After India won its independence, Raja Vijay Bhushan Singh Judeo, the last king of Jashpur – now a district in Chhattisgarh state – adopted the Arya Samaj model to reconvert tribal people in the region in 1952. Judeo termed it as “Ghar Vapsi” (Homecoming).

In 1990s, Judeo’s son, Dilip Singh Judeo, former federal minister under the erstwhile BJP-ruled coalition government and now a member of Parliament, gave a new thrust to the movement. It was later extended to other parts of the country, mainly Madhya Pradesh, Uttar Pradesh, Orissa, Bihar and Maharashtra states, by organizations linked to the RSS, such as the Vishwa Hindu Parishad (VHP or World Hindu Council).

In 1999, Judeo claimed that he had reconverted at least 165,000 Christians in several tribal areas, reported monthly magazine Communalism Combat in March 1999. According to a report in the Pioneer newspaper on December 18, around 2,300 people were reconverted to Hinduism in 2006.

The Communalism Combat of March 1999 pointed out that Judeo claimed reconversion of a large number of Christians in the Dindoli area of Madhya Pradesh in February 1999, but most of these people had never been Christians.

In a recent example, four members of a tribal Muslim family complained that they were forced by BJP legislator Renuka Singh to return to Hinduism in a ceremony held on October 3, 2006, in Surajpur, Sarguja district, Chhattisgarh state.

Following the complaint, the Chhattisgarh High Court directed the state administration to ensure that the family was not pressured to adopt Hindu religion, reported the Milli Gazette fortnightly (November 16-30).

The publication quoted 23-year-old Nur-ul-Islam as saying that the BJP’s Singh, along with her 2,000 supporters, stormed his house and forced him to re-convert from Islam by conducting a ceremony.

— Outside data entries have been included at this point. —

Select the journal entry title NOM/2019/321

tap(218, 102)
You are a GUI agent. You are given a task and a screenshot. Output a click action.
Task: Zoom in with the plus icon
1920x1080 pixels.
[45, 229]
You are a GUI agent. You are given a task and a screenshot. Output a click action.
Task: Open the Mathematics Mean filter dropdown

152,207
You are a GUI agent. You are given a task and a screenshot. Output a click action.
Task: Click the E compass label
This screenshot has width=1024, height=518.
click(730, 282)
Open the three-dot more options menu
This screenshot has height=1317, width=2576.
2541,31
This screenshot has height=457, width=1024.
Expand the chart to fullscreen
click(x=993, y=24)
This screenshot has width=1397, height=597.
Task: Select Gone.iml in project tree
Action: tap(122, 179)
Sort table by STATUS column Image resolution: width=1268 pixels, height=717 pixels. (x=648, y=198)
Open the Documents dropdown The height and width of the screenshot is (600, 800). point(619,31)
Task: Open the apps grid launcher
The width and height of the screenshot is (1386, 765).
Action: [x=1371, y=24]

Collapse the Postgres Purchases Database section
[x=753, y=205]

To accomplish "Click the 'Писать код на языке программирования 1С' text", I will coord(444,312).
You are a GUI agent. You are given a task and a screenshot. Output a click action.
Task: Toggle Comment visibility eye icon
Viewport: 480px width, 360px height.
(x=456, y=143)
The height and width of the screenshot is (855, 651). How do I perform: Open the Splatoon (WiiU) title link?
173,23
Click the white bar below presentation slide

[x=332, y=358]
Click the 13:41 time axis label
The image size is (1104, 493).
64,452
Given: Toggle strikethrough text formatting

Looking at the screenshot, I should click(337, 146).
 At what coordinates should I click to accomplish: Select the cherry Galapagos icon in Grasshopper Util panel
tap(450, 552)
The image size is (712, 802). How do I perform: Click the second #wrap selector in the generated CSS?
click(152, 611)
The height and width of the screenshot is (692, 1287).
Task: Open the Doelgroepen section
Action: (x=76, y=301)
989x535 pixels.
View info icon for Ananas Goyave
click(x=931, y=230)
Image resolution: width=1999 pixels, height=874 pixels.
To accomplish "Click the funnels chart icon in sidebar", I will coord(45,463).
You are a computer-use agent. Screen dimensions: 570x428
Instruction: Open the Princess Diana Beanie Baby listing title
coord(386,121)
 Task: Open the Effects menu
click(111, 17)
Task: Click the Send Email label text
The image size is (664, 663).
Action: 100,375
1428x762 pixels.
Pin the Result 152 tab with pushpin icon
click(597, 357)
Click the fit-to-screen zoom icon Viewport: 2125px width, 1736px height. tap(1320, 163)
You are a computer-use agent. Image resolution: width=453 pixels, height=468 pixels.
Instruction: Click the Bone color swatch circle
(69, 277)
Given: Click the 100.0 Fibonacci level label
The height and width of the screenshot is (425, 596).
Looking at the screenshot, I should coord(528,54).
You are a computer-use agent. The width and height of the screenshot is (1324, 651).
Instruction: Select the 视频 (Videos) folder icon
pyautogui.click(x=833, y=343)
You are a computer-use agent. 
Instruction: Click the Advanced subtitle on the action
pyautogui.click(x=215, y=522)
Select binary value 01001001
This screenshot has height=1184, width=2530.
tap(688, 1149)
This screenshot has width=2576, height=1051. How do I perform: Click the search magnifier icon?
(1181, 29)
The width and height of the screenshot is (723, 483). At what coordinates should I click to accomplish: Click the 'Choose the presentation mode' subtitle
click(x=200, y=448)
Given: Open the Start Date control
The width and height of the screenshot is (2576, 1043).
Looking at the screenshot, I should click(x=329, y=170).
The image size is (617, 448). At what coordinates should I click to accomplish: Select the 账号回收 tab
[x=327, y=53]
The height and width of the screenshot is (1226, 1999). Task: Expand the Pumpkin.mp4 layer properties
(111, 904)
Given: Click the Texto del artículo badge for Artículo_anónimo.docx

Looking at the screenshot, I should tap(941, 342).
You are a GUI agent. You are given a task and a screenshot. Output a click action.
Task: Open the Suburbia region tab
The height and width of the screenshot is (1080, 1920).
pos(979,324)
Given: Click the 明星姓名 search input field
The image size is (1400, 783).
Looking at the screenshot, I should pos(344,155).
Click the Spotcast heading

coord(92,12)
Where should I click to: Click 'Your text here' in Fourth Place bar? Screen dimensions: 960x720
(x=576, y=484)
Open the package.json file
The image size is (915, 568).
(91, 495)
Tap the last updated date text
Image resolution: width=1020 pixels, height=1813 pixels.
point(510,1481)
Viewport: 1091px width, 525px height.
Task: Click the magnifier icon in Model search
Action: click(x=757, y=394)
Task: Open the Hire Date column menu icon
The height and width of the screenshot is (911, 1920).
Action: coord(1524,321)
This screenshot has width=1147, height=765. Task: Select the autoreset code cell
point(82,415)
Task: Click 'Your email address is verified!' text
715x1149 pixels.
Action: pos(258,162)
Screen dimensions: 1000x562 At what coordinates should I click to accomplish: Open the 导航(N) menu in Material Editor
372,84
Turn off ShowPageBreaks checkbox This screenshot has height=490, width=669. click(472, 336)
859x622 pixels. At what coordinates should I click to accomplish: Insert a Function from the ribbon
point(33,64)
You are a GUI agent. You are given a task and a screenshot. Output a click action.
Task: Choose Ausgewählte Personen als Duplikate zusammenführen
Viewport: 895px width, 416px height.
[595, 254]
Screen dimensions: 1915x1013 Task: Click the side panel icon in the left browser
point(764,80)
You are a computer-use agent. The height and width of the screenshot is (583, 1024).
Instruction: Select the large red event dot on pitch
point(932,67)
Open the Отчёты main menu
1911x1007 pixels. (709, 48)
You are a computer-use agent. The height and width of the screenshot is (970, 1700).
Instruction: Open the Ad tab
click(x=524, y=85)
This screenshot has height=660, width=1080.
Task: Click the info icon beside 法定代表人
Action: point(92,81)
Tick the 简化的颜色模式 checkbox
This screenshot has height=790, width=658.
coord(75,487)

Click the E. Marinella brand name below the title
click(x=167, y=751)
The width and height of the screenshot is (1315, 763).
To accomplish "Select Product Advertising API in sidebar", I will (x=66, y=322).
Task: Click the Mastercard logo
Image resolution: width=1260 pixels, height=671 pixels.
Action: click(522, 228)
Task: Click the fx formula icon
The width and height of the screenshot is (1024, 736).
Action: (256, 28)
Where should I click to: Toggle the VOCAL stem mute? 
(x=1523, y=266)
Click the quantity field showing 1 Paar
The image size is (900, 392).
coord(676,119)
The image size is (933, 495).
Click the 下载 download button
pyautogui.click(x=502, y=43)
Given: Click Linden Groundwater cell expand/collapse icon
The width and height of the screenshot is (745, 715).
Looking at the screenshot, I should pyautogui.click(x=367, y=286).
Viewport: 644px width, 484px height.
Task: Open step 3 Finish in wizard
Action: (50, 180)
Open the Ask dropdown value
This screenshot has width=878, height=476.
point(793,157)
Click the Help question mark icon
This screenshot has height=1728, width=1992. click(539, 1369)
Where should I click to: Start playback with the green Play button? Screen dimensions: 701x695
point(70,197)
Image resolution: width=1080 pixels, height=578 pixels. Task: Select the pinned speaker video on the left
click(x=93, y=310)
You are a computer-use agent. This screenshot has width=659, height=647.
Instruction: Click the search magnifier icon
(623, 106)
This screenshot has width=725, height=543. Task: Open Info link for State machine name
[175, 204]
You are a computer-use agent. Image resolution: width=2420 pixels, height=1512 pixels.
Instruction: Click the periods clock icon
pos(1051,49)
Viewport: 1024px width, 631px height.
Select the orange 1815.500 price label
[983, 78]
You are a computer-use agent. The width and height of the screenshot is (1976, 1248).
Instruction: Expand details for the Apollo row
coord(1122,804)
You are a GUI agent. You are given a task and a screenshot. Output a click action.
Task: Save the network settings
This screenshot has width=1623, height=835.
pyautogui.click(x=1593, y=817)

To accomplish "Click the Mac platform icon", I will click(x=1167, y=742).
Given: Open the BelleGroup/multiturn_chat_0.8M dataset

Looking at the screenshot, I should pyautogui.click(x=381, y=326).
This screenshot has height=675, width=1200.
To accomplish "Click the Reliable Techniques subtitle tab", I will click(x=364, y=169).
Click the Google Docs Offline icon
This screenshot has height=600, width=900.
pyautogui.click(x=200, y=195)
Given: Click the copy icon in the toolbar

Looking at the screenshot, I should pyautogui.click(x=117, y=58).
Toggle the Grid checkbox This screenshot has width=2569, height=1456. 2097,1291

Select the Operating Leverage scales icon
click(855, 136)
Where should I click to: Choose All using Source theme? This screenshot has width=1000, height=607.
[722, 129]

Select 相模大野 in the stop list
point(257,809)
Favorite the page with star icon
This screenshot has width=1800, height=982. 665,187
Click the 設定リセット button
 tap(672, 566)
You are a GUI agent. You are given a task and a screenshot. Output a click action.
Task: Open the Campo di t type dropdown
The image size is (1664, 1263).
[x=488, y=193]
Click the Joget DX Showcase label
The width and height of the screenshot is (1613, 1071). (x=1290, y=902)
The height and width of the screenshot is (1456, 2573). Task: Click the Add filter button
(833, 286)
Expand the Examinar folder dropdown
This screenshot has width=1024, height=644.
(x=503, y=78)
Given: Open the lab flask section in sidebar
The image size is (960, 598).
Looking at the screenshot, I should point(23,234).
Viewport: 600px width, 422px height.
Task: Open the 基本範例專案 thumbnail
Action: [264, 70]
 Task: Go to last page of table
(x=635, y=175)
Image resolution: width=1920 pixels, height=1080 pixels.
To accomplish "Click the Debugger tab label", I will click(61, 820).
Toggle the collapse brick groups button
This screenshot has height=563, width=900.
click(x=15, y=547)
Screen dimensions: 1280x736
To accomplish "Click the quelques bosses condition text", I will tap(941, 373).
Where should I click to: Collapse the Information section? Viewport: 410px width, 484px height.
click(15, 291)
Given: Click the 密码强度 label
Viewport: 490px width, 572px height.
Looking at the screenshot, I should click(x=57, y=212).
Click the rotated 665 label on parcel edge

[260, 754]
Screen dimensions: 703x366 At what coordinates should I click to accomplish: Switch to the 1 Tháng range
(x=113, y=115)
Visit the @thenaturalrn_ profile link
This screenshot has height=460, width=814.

“My head was tonsured and beard shaved off by her supporters,” he said.

In another incident, the Hindu Jagran Manch (HJM or Hindu Revival Front) claimed that it reconverted 700 Christians on April 2, 2005, in Dhamtari district of Chhattisgarh. But Pastor A. David, president of Dhamtari Christian Fellowship, said those “re-converted” in the function were actually Hindus who may have attended a Christian meeting once or twice.

“The people of Chhattisgarh know very well that such programs are sham,” David added. “A few years ago, a national newspaper, the Times of India, exposed how Dilip Singh Judeo called Hindus to come to his program and later claimed their ‘reconversion’ from Christianity to Hinduism.”